In brief, the movie functions as an art historical investigation of “The Night Watch,” into which, Mr. Greenaway forcefully argues, “Rembrandt has scrupulously painted an indictment of guilt in paint.” A crime has been committed, the filmmaker asserts, and “it is imperative that we reopen the case.” Completed in 1642, the year that Rembrandt turned 36 (he died in 1669), the painting depicts a large group of guardsmen, along with two women (or girls or dwarfs) and a dog. The painting is said to show the civic guard about to march off to protect Amsterdam, but where others see might and honor, Mr. Greenaway sees a murderous conspiracy and other calumnies. Furthermore, he maintains, Rembrandt lost his commissions, falling into poverty, directly because the painting exposed these crimes.
Mr. Greenaway builds his case on more than 30 mysteries he himself has detected in “The Night Watch.” As he moves through these mysteries, toggling between the painting and scenes from Rembrandt’s life (with Martin Freeman as the great man, and the likes of Jonathan Holmes offering support), Mr. Greenaway trains his eye — and ours — on seemingly every inch of the canvas. Everything is grist for his analytic mill, from the Italian influence to a dead chicken hanging from the waist of one of the female figures. Here a spear isn’t just a spear or even a phallic symbol, but also Rembrandt’s commentary on the prowess and deeds of the militiaman holding the weapon. Mr. Greenaway’s verbal argument is more persuasive than his visual or, more specifically, filmmaking one, which tends to divide the image into intersecting and overlapping squares that greatly resemble software windows, effectively turning the movie screen into a computer monitor.
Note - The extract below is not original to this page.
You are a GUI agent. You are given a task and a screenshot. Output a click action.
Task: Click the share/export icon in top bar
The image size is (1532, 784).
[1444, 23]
It’s unfortunate that Film Forum hasn’t put “Rembrandt’s J’Accuse” on a double bill with “Nightwatching.” Both have been packaged together on a recently released American DVD by E1 Entertainment.
REMBRANDT’S J’ACCUSE Opens on Wednesday in Manhattan.
Written and directed by Peter Greenaway; director of photography, Reinier van Brummelen; edited by Elmer Leupen; music by Giovanni Sollima and Marco Robino; produced by Femke Wolting and Bruno Felix; released by ContentFilm International. At Film Forum, 209 West Houston Street, west of Avenue of the Americas, South Village. Running time: 1 hour 26 minutes. This film is not rated.
WITH: Martin Freeman (Rembrandt van Rijn), Eva Birthistle (Saskia Uylenburgh), Jodhi May (Geertje Dirks), Emily Holmes (Hendrickje Stoffels), Jonathan Holmes (Ferdinand Bol), Michael Teigen (Carel Fabritius), Natalie Press (Marieke) and Peter Greenaway (Himself/Public Prosecutor).